Available data.

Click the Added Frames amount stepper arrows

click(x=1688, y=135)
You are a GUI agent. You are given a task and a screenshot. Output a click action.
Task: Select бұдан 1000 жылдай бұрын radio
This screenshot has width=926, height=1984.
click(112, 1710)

---

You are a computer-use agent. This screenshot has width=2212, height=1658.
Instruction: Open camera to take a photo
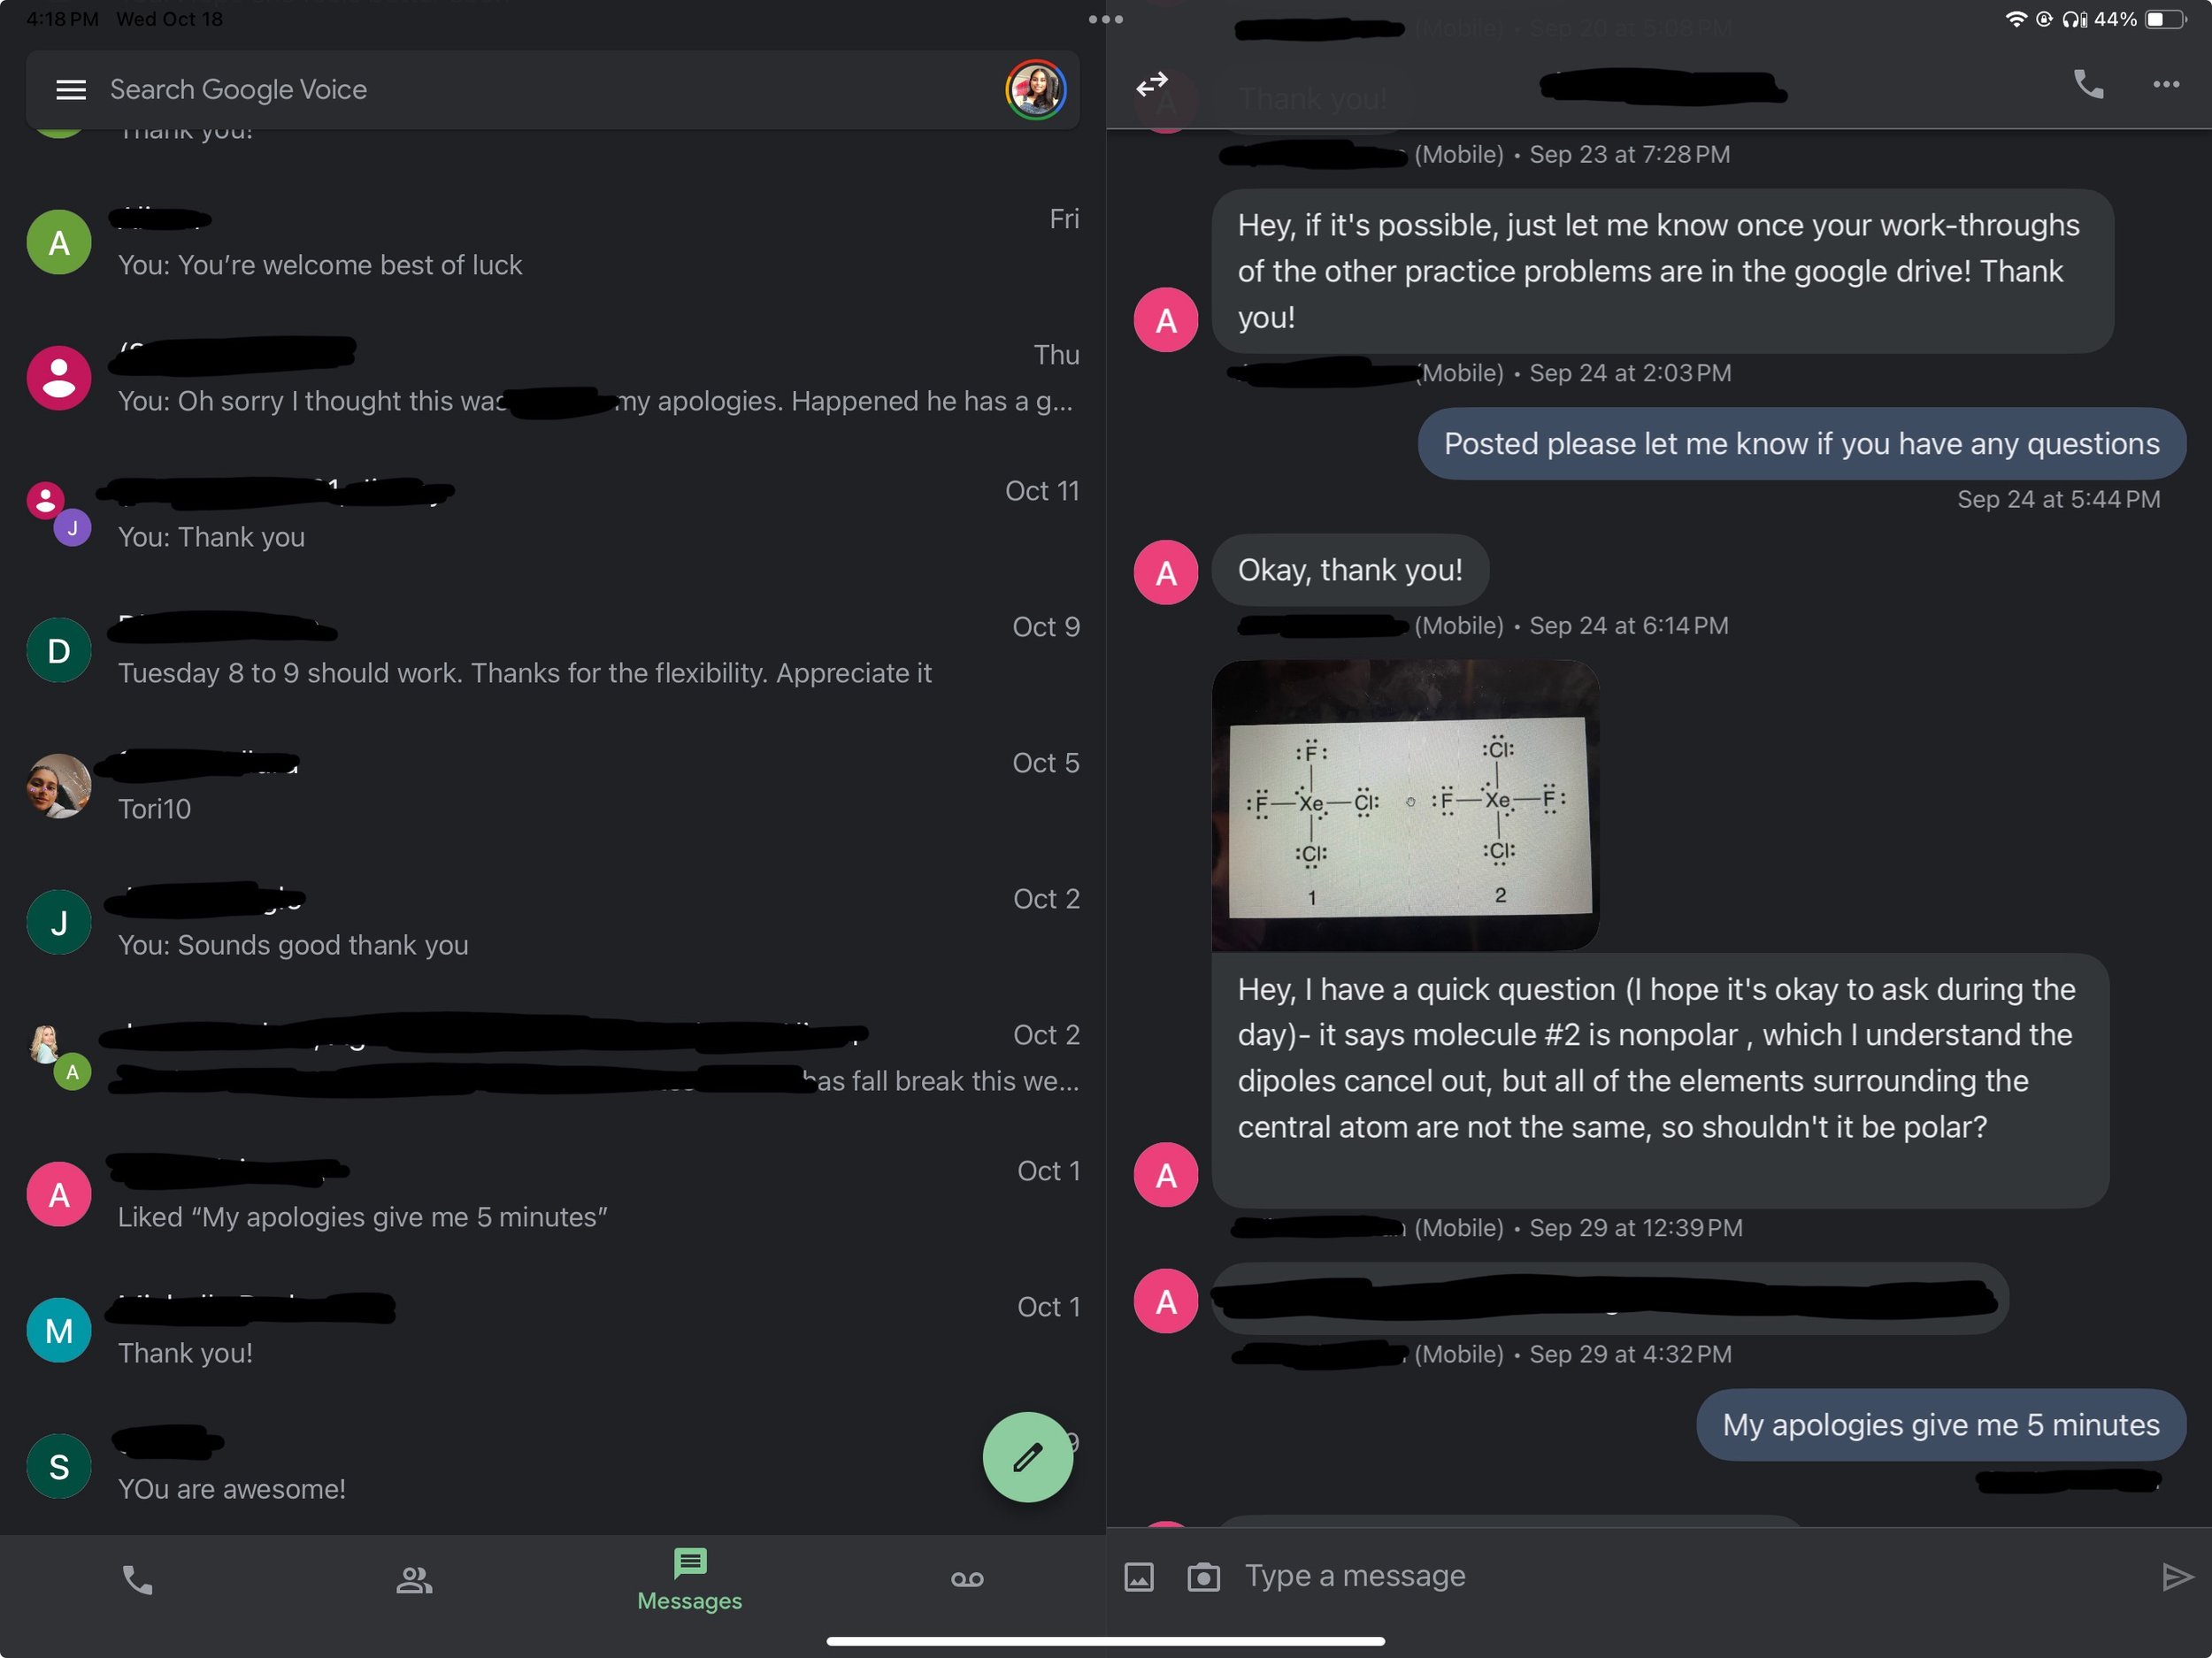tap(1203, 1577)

The request. Show every line of the listing above that contains the string "width".

Solution to the problem.
This screenshot has width=926, height=1984.
You are a computer-use agent. This screenshot has width=2212, height=1658.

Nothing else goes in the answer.